(Beginning of Recorded data)

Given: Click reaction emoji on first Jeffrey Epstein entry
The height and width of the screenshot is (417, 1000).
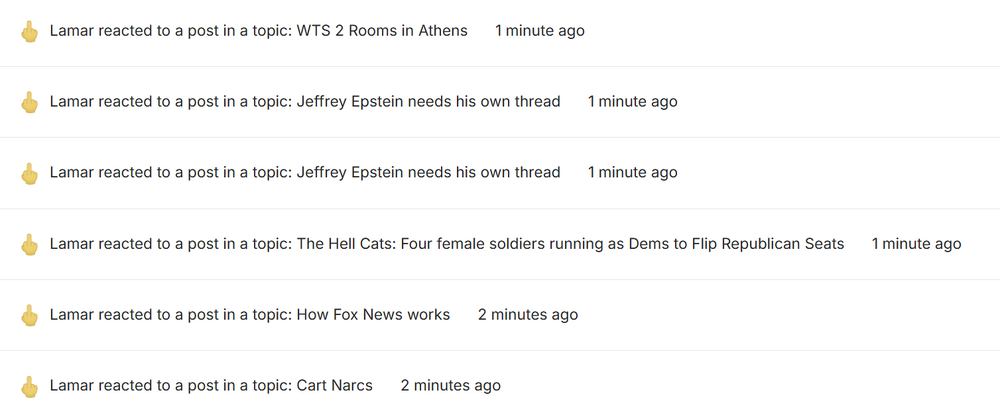Looking at the screenshot, I should 30,102.
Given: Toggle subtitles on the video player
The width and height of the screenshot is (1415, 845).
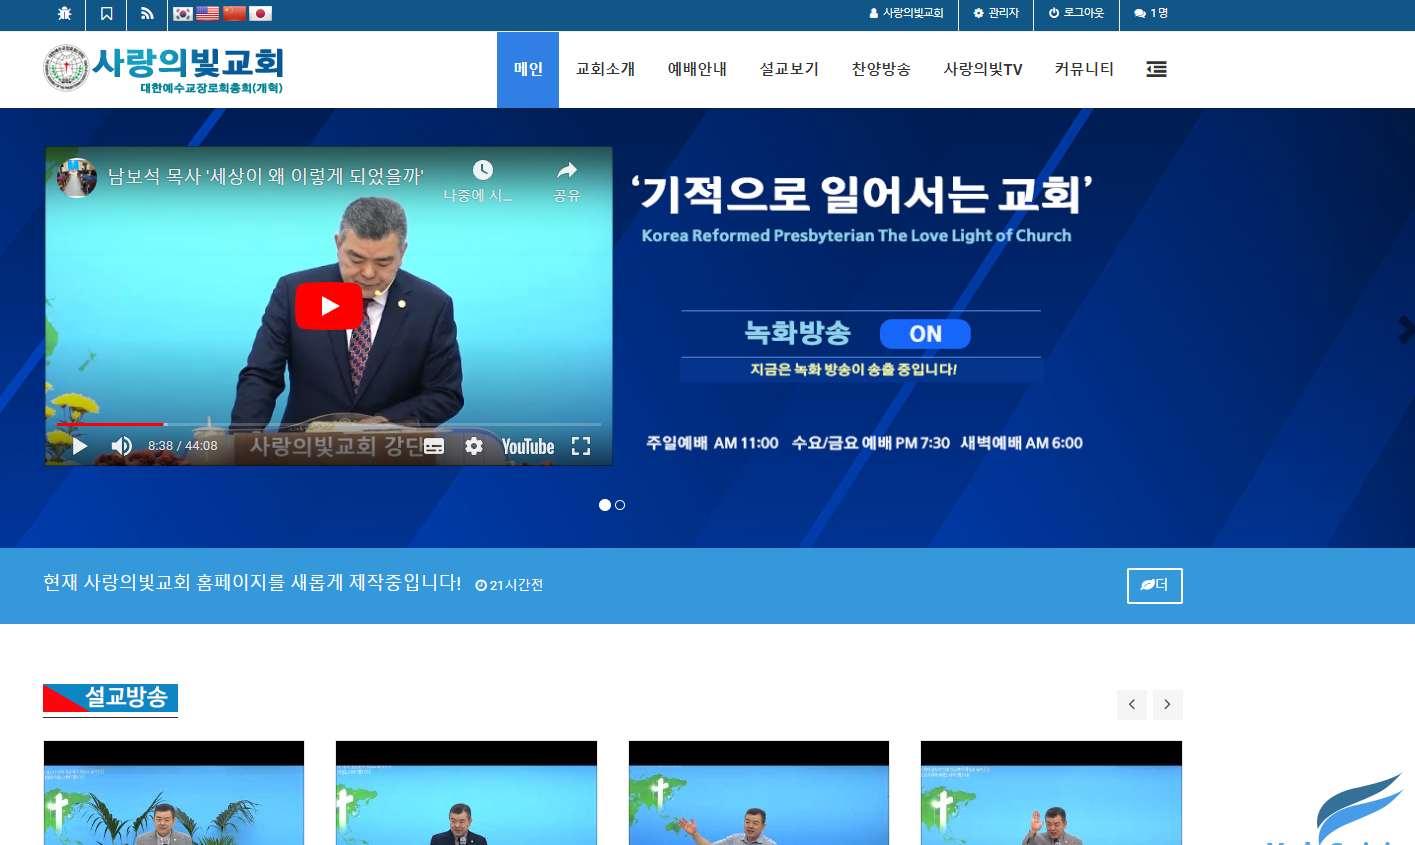Looking at the screenshot, I should point(434,446).
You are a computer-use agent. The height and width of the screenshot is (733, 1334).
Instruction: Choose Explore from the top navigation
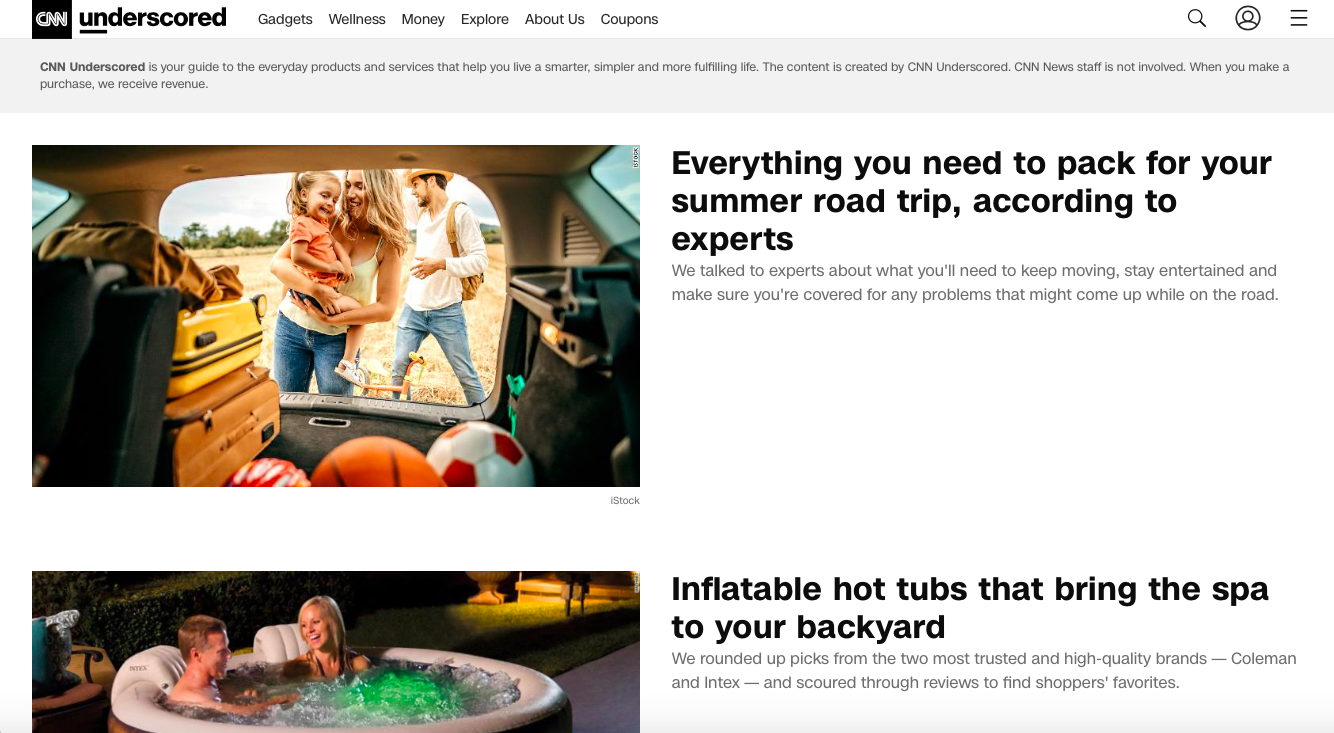coord(485,19)
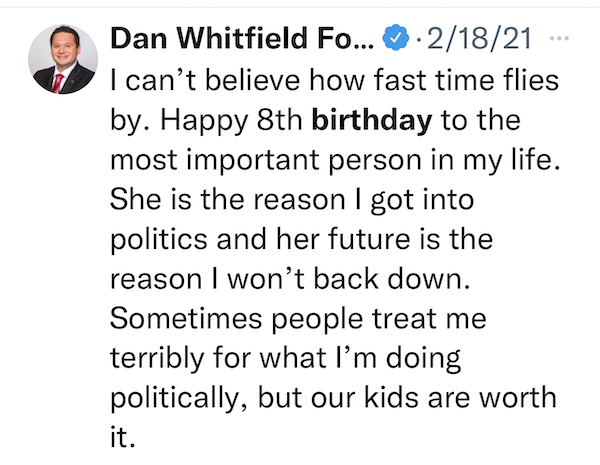Open the round profile photo avatar

click(63, 59)
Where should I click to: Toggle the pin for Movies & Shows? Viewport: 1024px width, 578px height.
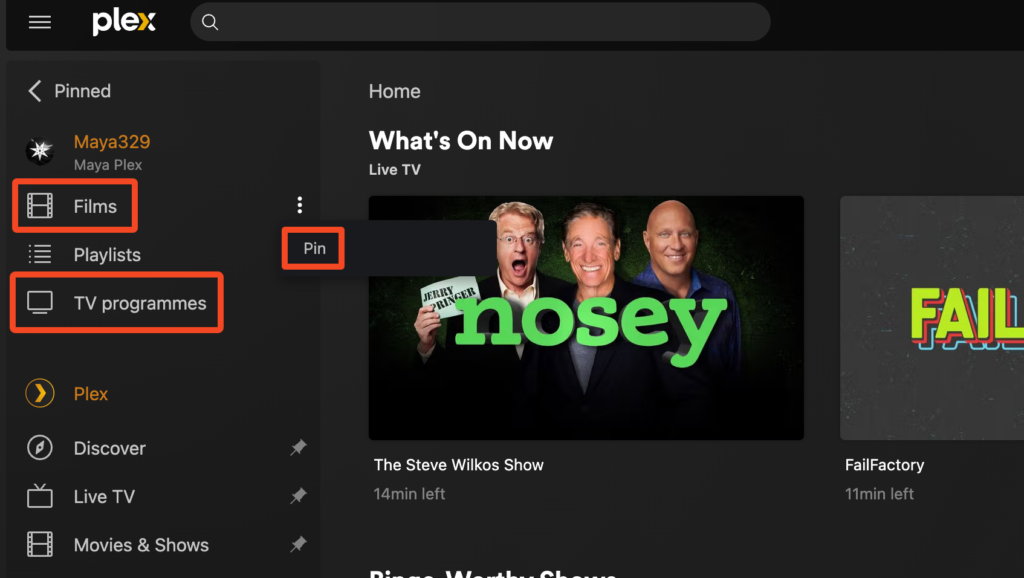pos(298,544)
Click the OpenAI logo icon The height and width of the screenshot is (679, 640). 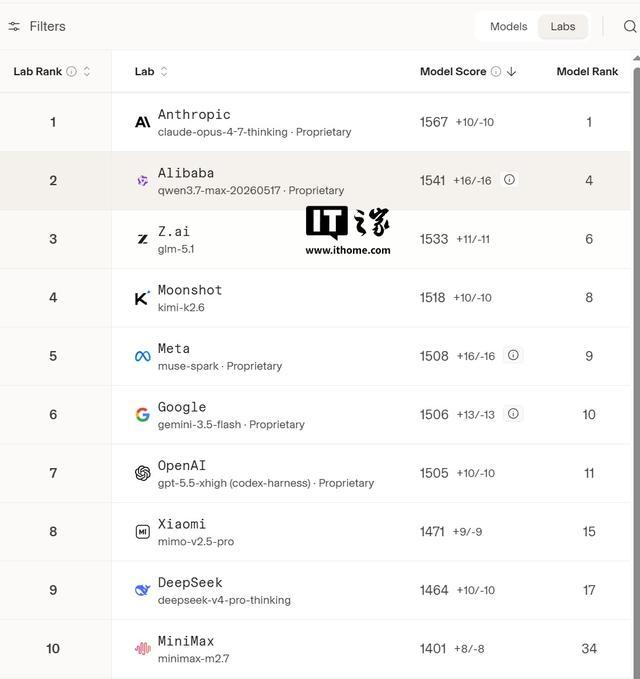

(End of Recorded data)

**Assignment**
If the string "Given" appears in a line of the data above, that line counts. State how many such lines there are and nothing more.

**Answer to the problem**
2